Cigarette
edeneige
Une cigarette.
Une cigarette sur un horizon de flotte.
Et la fumée comme une torpille inutile. L'eau était froide. Il faisait presque nuit dans la salle de bain au goût de steppe. Elle avait enterré même mes bonheurs les plus simples. Chacun de ses gestes, de ses intonations avaient tapissés mes murs de leurs souillures délicates. De l'aube au crépuscule son poison me vêtait. Audacieuse, elle se lovait même dans chacun de mes cafés.

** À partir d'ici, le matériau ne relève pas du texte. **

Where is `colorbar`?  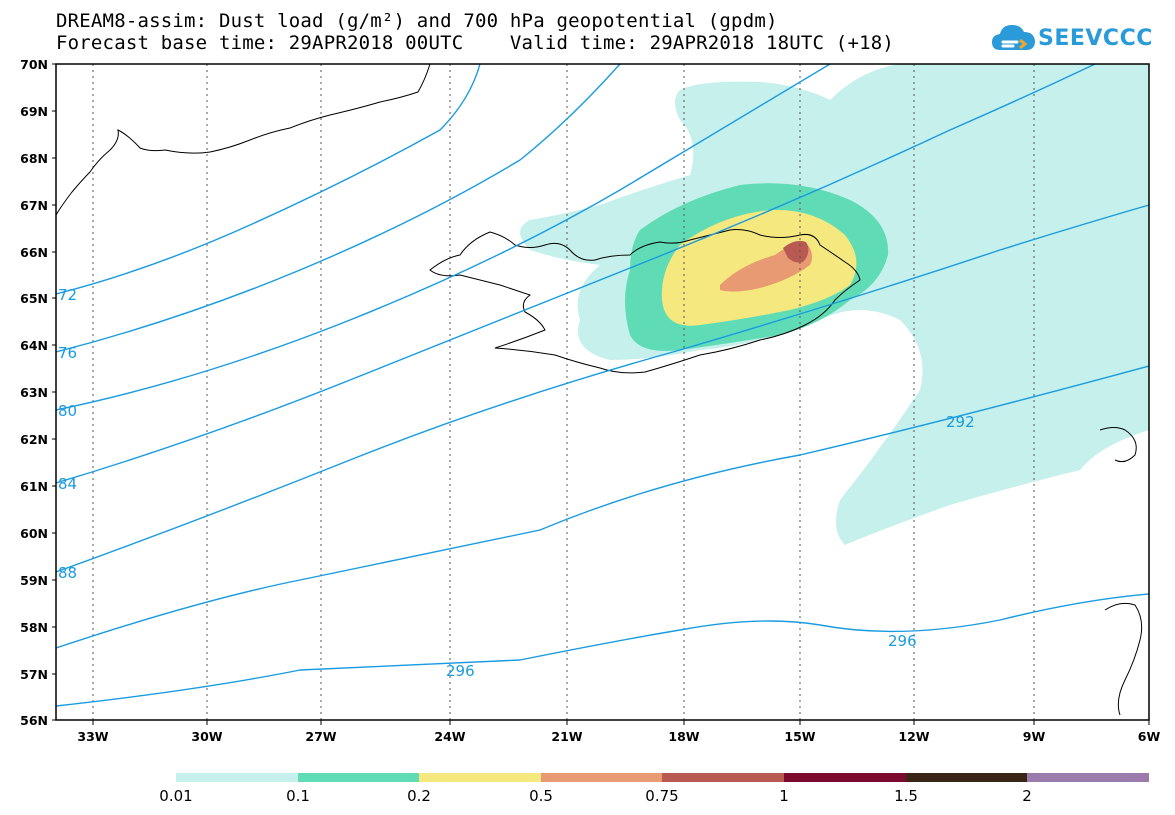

Son premier sourire avait rayé le soleil. Telle la hache dans cette seconde d'éternité avant de trancher le cou conquit. Ma tranquillité se conjuguait désormais au présent décomposé. Toujours à l'heure, le mot pour faire plaisir, les vêtements à la mode avec le physique qui va avec. Le décolleté victorieux. Pas de maux pour lui trouver un défaut. Une blonditude de papier tue-mouche. Je retrouvais en scrutant dans le miroir la patate de mon enfance, ce ridicule puzzle de femme. Régente solitaires des chiottes d'école. Et qui ne sourirait jamais parce qu'il n'y aucune raison de le faire.
J'avais voulu jouer l'amie. Tendre un tant soit peu vers sa grâce… La garce gravissait hélas déjà mon île. L'idiot n'y voyait que du feu. J'avais peiné plus de six mois pour avoir un mot et autant pour avoir un rendez-vous avec lui. Pour le boulot. En une semaine, c'est lui qui l'invitait et aux frais de la princesse. Lui, si admirablement pingre.

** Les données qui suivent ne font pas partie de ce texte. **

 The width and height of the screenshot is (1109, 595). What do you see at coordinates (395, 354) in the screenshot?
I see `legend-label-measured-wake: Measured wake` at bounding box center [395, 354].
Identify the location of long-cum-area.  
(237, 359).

Quand le légiste ouvrira mon corps, il verra un cancer avec son visage. A elle.
Ma mère m'aurait dit de me suicider, elle qui savait si bien jouer la morte dramatique. Et qui sans aucun doute me survivrait.
Une courbe si innocente revendiquant aussi aimablement mon génocide. Quand elle me parlait, comme une collègue compatissante, je vibrais au son du meurtre. Le plus sauvage. Encore plus abominable que les ogres des sombres caves. La souffrance la plus lente, la plus implacable, la plus palpable qui soit. Une nausée, une vomissure ensanglantée. Une couture fine au couteau de cuisine.
Je brisais mes poings sur l'émail de la baignoire. Jusqu'à la deuxième vague. Quand le silence abdiquait mes révoltes. Je voyais poindre les larmes de mes seize ans. Noyée debout dans une flaque. J'ouvrais mon corps aux rires idiots des défaites justes. Elle gagnait par un forfait admirable. On ne m'avait pas donné les outils pour domestiquer ces furies. On se sait laide, inutile presque, on se sait assez intelligente pour épingler sa connerie et assez conne pour se croire enviable mais malgré cela on s'étouffe à vouloir se comparer. A être la merde sur la robe de soie.
Je ne pardonnerais ni à moi, ni à elle, cet acte. De ce rire en éclat de verre, ridiculement beau, qui me lacérait les entrailles si aisément. J'aurais voulu arracher cette absurdité maladive qu'était ma peau pour vêtir un instant seulement sa simplicité gracieuse. Être attirante. J'aurai voulu égarer mon bégaiement pour converser autour d'un verre, pour savoir qu'en rentrant mon téléphone ne me jouerait pas la symphonie de Léthé.
Elle resta une année. Douze mois qui suffirent à faire de mon futur un douloureux passé. Creusé de l'intérieur par ce monstre vorace à qui je n'avais plus à offrir que mes os et ma chair. Je ne mangeais plus, je dormais peu. Je respirais ma douleur. Cet abîme exquis. J'écrivais sur ma peau la sulfureuse haine qu'elle distillait à chaque fois que son regard se posait sur moi. Mais à chaque fois que la Vie, cruelle, me glissait une arme dans la main, que j'avais l'occasion de précipiter la sainte à terre, cette rage se cachait dans une coquille, plongeant dans une anfractuosité de mon âme, et le bras tombait. Lâche. On ne demande pas au pigeon de se nourrir du sang de l'aigle.
Et je suis là ce soir. Dans un bain vide de la lueur sanguine. Il n'y aucune blessure, aucune meurtrissure sur la peau fade. Juste un gouffre. Une cigarette qui rougie à peine une si grande nuit. Je suis une étoile morte et la terre continue de danser autour de ma absence.